ゾコーバとセフィデロコルの良好な臨床試験結果・使用成績をIDWeek 2023で発表 塩野義製薬

ゾコーバ 味覚障害・嗅覚障害を有意に改善

 塩野義製薬は14日、10月11日~15日に開催されている米国感染症学会週間Infectious Disease Week 2023(IDWeek 2023)において、新型コロナ感染症経口治療薬「ゾコーバ」および新規シデロフォアセファロスポリン系抗菌薬「セフィデロコル」(米国・欧州での製品名:Fetcroja)の新たに得られた臨床データ発表を行うと発表した。ゾコーバおよびセフィデロコルの主な発表内容は次の通り。

【ゾコーバに関する主な発表】

◆日常診療下におけるエンシトレルビルの安全性と有効性
Safety and Effectiveness of Ensitrelvir for the Treatment of COVID-19 in Japanese Clinical Practice: A Post-Marketing Surveillance (Interim Analysis)  Poster #537

 同演題では、日本の臨床現場におけるゾコーバの安全性と有効性を評価した新たな臨床データを発表する。現在、日本で実施中の一般使用成績調査では3000例の患者の登録が予定されており、2023年7月20日時点で計1682例の患者が登録された。
 そのうち安全性の解析対象として1589例、有効性の解析対象として1584例が評価された。エンシトレビルの投与後、年齢や重症化リスク因子の有無にかかわらず、解熱までの時間の中央値は約1.5日、COVID-19の全症状の消失までの時間の中央値は約6.5日であった。COVID-19の悪化による死亡症例は確認されなかった。また、エンシトレルビルの安全性や有効性に関する新たな懸念は確認されなかった。

◆ 味覚・嗅覚症状への効果

Ensitrelvir for the Treatment of COVID-19 Infection: Evaluation of Taste Disorder and Smell Disorder in the Phase 3 Part of the Phase 2/3 SCORPIO-SR Randomized Controlled Trial  Poster #549

 オミクロン株による感染者の約13%が味覚障害や嗅覚障害を経験しており、世界中で何百万人もの人々に影響を与えている。QOLの低下に加え、COVID-19による味覚障害や嗅覚障害は何ヵ月も継続する可能性があると言われている。

保存済みエントリ
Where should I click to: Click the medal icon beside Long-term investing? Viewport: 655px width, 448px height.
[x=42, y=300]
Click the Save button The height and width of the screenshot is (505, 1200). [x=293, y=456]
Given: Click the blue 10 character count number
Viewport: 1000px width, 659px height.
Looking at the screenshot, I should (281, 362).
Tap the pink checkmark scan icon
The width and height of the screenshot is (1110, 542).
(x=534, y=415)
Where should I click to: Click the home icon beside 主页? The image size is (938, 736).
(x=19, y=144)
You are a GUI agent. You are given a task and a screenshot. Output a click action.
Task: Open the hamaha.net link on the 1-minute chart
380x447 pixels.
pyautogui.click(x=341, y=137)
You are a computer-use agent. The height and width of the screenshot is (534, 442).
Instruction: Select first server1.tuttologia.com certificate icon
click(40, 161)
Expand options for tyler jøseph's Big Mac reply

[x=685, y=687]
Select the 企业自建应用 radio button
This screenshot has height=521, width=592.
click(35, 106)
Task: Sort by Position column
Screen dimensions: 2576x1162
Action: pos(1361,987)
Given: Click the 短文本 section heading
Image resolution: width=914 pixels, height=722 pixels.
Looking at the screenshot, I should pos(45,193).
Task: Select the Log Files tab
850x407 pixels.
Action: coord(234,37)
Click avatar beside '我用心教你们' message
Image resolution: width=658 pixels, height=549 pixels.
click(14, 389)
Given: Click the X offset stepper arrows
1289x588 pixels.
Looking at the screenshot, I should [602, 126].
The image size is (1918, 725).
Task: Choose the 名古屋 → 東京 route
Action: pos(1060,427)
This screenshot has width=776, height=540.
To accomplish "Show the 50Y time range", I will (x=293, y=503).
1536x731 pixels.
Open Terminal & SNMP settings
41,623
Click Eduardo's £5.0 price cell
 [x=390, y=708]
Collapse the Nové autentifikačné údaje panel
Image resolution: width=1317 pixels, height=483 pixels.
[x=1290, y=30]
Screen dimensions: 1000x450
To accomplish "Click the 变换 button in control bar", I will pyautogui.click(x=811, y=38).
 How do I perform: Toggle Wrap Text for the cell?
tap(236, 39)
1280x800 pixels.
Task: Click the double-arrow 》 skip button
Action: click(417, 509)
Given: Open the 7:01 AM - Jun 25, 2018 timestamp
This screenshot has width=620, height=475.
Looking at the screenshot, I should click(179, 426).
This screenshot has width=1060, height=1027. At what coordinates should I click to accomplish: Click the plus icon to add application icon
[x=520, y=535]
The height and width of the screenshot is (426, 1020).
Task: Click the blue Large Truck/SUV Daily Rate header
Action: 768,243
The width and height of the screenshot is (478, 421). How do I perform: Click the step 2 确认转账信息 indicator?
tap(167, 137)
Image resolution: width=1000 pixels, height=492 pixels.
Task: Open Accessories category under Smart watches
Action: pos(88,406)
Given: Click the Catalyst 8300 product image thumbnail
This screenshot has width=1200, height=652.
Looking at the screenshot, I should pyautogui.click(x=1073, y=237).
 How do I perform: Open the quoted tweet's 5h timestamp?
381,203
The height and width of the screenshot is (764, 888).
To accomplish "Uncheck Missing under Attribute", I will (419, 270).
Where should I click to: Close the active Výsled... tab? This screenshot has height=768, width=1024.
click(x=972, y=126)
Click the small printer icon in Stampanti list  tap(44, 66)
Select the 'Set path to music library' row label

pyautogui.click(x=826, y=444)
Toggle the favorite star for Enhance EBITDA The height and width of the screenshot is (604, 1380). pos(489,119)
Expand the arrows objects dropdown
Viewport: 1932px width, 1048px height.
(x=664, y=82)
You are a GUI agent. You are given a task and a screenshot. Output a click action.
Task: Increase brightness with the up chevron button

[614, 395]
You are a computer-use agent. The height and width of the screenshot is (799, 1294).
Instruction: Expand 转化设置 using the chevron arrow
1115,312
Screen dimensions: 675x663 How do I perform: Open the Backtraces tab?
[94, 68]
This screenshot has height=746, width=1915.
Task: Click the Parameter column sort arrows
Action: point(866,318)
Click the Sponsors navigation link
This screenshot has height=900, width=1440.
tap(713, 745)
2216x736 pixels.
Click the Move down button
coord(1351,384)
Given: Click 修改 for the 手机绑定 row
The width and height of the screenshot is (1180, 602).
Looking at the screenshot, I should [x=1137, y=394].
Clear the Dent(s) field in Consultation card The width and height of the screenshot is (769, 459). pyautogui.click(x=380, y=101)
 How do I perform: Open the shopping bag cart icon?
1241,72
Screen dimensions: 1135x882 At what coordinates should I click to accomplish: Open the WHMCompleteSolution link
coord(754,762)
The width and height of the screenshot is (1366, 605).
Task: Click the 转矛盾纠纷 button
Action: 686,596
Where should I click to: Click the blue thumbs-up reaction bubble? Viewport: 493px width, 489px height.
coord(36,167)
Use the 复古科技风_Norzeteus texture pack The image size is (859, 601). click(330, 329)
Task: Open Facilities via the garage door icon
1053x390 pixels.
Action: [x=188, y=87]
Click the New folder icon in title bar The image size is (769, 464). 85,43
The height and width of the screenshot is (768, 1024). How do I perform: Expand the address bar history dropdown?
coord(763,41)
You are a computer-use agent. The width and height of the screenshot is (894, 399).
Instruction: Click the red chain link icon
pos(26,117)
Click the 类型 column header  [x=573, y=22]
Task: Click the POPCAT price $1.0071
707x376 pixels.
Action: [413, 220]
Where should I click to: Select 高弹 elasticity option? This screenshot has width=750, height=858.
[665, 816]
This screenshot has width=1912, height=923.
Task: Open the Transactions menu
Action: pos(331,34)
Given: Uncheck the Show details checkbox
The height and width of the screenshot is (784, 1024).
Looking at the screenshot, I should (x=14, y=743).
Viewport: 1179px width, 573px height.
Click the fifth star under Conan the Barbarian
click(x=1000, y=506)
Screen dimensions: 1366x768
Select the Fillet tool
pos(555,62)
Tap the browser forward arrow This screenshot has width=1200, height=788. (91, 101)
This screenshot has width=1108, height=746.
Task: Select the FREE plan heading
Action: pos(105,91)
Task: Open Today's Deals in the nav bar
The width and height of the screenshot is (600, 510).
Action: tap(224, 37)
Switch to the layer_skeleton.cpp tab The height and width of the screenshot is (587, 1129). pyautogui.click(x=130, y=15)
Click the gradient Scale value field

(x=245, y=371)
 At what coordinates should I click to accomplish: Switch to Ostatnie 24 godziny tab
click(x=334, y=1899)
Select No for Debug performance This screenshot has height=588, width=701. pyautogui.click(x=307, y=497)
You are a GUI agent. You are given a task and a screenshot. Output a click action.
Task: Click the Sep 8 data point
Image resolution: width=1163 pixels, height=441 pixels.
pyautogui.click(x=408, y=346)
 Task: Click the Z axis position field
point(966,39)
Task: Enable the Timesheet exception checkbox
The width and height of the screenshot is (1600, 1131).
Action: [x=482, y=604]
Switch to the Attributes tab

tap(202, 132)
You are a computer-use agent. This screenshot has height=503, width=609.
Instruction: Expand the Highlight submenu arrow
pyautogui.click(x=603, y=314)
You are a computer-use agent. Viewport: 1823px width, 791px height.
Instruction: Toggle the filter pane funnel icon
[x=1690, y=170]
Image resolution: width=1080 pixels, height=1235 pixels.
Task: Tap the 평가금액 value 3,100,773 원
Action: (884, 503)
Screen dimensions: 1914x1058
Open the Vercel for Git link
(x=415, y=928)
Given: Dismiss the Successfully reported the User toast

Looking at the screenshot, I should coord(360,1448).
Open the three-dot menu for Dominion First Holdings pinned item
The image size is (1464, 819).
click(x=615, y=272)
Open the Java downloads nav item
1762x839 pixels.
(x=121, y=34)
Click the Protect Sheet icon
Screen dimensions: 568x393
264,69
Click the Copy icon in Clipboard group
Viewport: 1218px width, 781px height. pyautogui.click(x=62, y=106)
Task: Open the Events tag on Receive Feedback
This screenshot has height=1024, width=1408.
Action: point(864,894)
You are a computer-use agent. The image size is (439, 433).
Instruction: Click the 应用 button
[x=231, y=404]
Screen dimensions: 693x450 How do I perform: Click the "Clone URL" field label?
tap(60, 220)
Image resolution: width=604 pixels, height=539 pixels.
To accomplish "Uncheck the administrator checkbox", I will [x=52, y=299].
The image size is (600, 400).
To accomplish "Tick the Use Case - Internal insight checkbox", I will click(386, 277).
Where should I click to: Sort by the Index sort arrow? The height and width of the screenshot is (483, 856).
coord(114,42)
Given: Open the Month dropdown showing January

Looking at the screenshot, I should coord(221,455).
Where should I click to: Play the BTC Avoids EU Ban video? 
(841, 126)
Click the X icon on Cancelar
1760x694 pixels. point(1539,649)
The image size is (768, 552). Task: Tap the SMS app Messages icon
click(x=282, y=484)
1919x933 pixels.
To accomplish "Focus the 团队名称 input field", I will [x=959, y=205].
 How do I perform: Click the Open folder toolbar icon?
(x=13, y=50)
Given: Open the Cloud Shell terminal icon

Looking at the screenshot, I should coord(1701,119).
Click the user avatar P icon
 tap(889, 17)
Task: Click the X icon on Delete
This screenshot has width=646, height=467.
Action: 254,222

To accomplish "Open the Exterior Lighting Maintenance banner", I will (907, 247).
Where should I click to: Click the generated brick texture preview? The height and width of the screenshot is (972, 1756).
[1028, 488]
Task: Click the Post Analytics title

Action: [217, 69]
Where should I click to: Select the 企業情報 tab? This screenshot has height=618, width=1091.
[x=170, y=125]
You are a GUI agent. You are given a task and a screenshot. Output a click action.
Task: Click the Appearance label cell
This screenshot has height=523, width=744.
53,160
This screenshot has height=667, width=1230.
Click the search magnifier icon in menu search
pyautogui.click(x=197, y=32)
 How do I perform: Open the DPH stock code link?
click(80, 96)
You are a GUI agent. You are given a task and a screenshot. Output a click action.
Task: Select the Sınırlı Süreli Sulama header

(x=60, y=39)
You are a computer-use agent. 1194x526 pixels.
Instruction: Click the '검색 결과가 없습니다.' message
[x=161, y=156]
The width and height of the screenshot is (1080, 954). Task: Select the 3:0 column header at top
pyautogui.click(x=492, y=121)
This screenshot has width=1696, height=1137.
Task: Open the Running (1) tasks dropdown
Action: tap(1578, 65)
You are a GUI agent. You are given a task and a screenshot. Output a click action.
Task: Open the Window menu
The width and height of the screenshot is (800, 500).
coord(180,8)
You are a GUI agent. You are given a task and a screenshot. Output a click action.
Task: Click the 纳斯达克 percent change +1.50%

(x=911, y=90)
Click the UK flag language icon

(タスク目的): 文書抜粋のうち、「塩野義製薬は14日、10月11日~15日に開催されている米国感染症学会週間Infectious Disease Week」で始まり「たな懸念は確認されなかった。」で終わる箇所を原文のまま抽出してください。 一覧は参照不要です。

(タスク回答):
塩野義製薬は14日、10月11日~15日に開催されている米国感染症学会週間Infectious Disease Week 2023(IDWeek 2023)において、新型コロナ感染症経口治療薬「ゾコーバ」および新規シデロフォアセファロスポリン系抗菌薬「セフィデロコル」(米国・欧州での製品名:Fetcroja)の新たに得られた臨床データ発表を行うと発表した。ゾコーバおよびセフィデロコルの主な発表内容は次の通り。

【ゾコーバに関する主な発表】

◆日常診療下におけるエンシトレルビルの安全性と有効性
Safety and Effectiveness of Ensitrelvir for the Treatment of COVID-19 in Japanese Clinical Practice: A Post-Marketing Surveillance (Interim Analysis)  Poster #537

 同演題では、日本の臨床現場におけるゾコーバの安全性と有効性を評価した新たな臨床データを発表する。現在、日本で実施中の一般使用成績調査では3000例の患者の登録が予定されており、2023年7月20日時点で計1682例の患者が登録された。
 そのうち安全性の解析対象として1589例、有効性の解析対象として1584例が評価された。エンシトレビルの投与後、年齢や重症化リスク因子の有無にかかわらず、解熱までの時間の中央値は約1.5日、COVID-19の全症状の消失までの時間の中央値は約6.5日であった。COVID-19の悪化による死亡症例は確認されなかった。また、エンシトレルビルの安全性や有効性に関する新たな懸念は確認されなかった。